|mustard seeds MMH|
What should an empire be like: a mustard plant or the noble, mighty cedar? The answer is clear. An empire is more like a cedar of Lebanon. But Jesus’ parable burlesques this assumption. It pokes fun at our expectation that an empire is more pervasive than dominant. It is like a pungent weed that takes over everything and in which the birds of the air can nest; it bears little if any resemblance to the might, majestic, and noble symbol of empire of Israel or Caesar. Take your choice, says the parable.
—Bernard Brandon Scott,
Re-Imagine the World
Both (parables) proclaim that God’s action in the world, while almost imperceptible (the mustard seed was proverbial as the smallest thing that an eye could see) or hidden (as leaven in dough), is nonetheless real and will in God’s own time come to full fruition. Both assume that the kingdom of God is not a strictly future reality that will suddenly appear full-blown without any prior activity. In Jesus’ ministry the kingdom has been mysteriously inaugurated.
—Douglas Hare, Interpretation: Matthew
We can get a better handle on listening by turning to theologian Karl Rahner, one of this century’s master gardeners. Rahner’s message is that the listening that grows God is really a remembering. Embedded with Godseed as we are, each person already contains the promise of harvest within his or her heart. But we generally forget its presence to such an extent that it takes a special effort to recall to consciousness what we knew all along. When we cultivate the soil by listening, we remember.
—Kerry Walters, Growing God
It (mustard) grows entirely wild, though it is improved by being transplanted: but on the other hand when it has once been sown it is scarcely possible to get the place free of it, as the seed when it falls germinates at once.
—Pliny the Elder, Natural History
“A weed,” my mother used to say, “is just the right plant in the wrong place.” To me this is much more accurate than defining weeds as “wild” plants as opposed to “garden” ones...And man a garden plant, fine in one spot, can be an unwelcome guest in another. Even the right plant in the right spot can be weedy if there is too much of it; in that case you must “weed” it out along with the pigweed, man-underground and fall panic grass.

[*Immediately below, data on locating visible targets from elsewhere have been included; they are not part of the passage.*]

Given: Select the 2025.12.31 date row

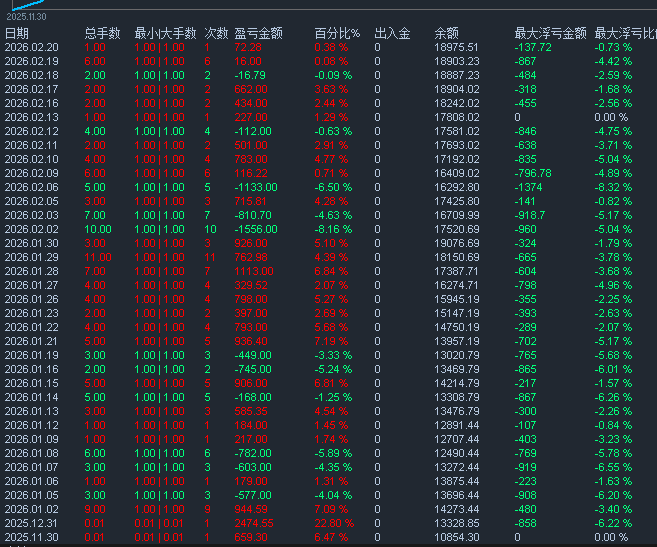Looking at the screenshot, I should pyautogui.click(x=32, y=523).
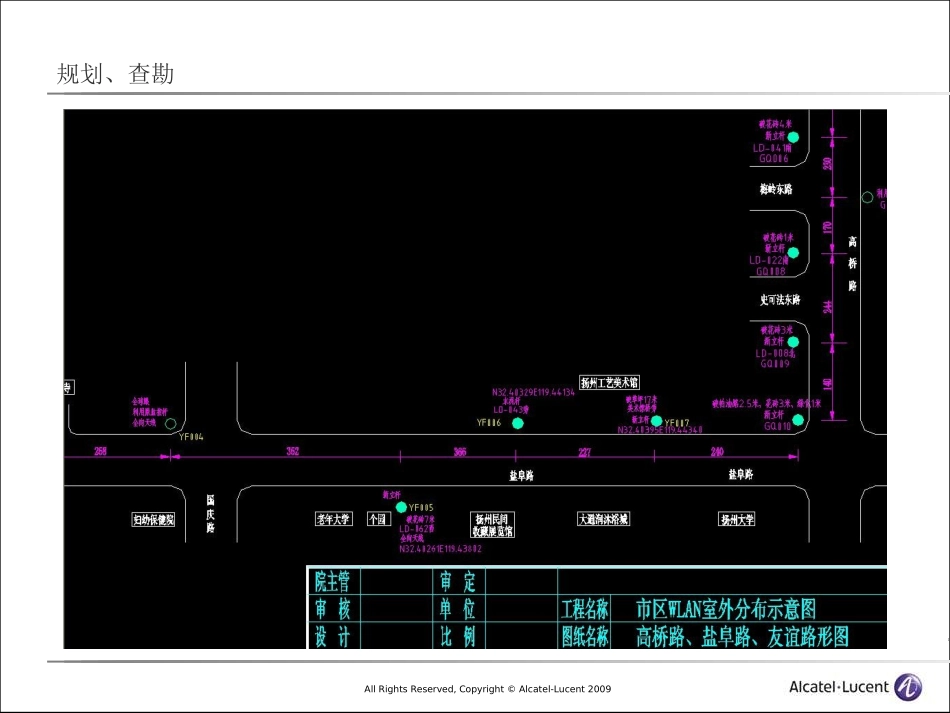Click the 扬州民间收藏展览馆 label box
The width and height of the screenshot is (950, 713).
(x=493, y=525)

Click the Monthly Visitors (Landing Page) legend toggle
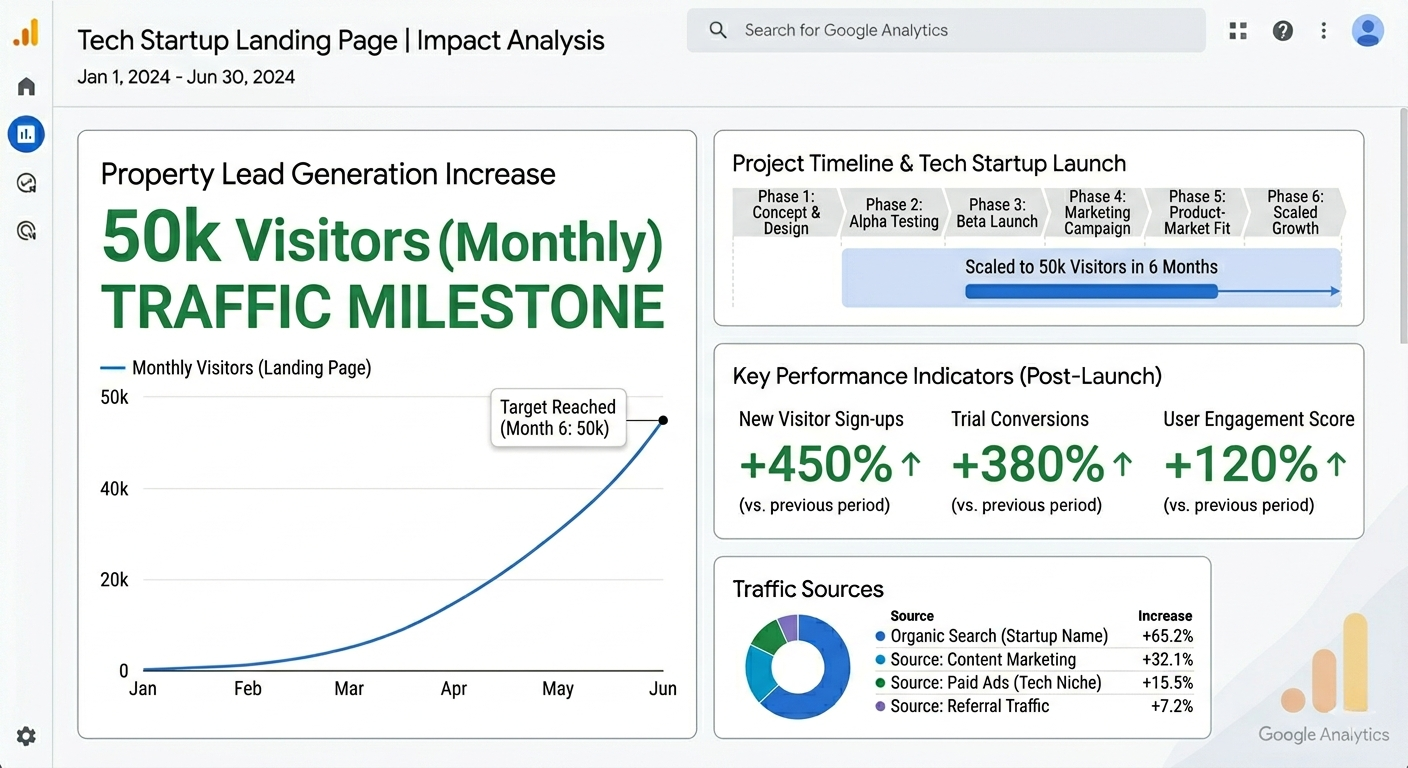(236, 368)
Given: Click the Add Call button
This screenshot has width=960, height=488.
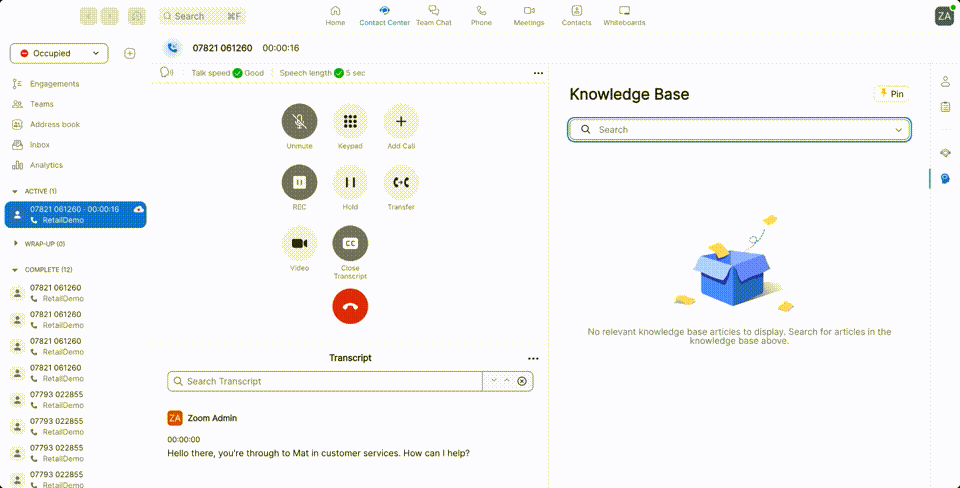Looking at the screenshot, I should pyautogui.click(x=401, y=122).
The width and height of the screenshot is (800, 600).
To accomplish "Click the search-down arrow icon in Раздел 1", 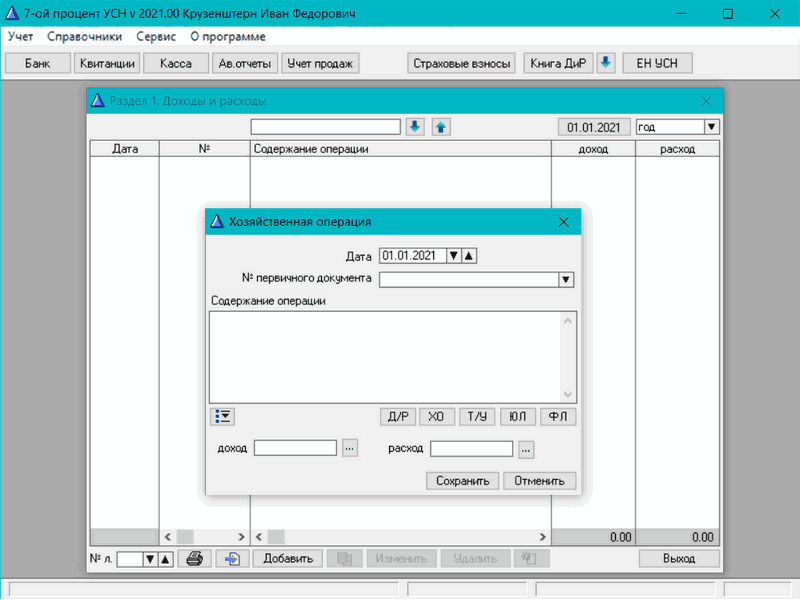I will pos(416,127).
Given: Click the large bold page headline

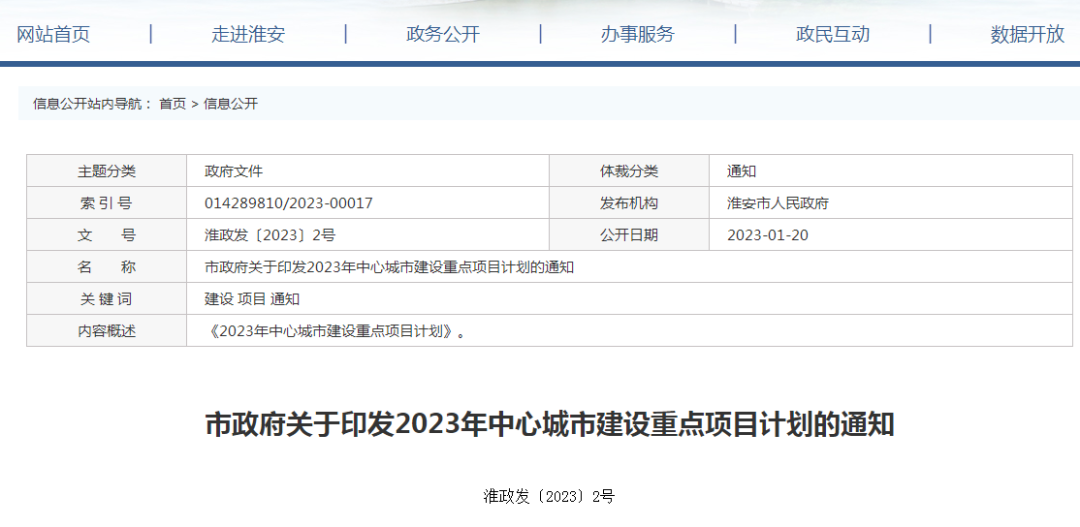Looking at the screenshot, I should pos(549,424).
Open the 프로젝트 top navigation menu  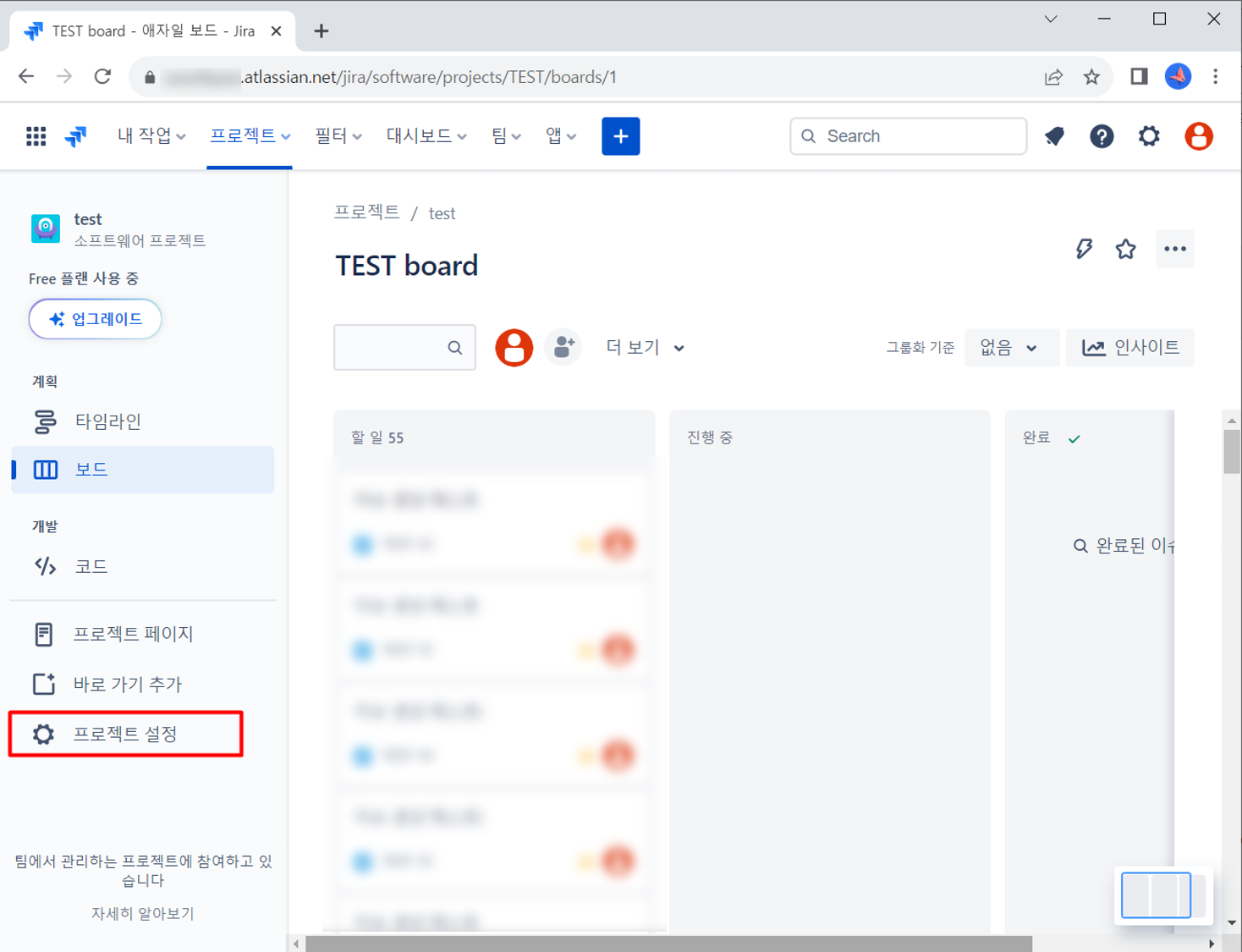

—Barbara Damrosch, The Garden Primer
The butterfly effect is a metaphor that encapsulates the concept of sensitive dependence on initial conditions in chaos theory; namely that small differences in the initial condition of a dynamical system may produce large variations in the long term behavior of the system.
—James Gleick, Chaos: Making a New Science
· Have you ever lost a battle with weeds in your garden? How did that happen? What did you do? Was it expected?
· When has a small thing made a large difference in your life?
· Do you believe our lives, and the way of the world, is a set thing, or can it surprise us?
· Does God surprise us? How does God participate in small things?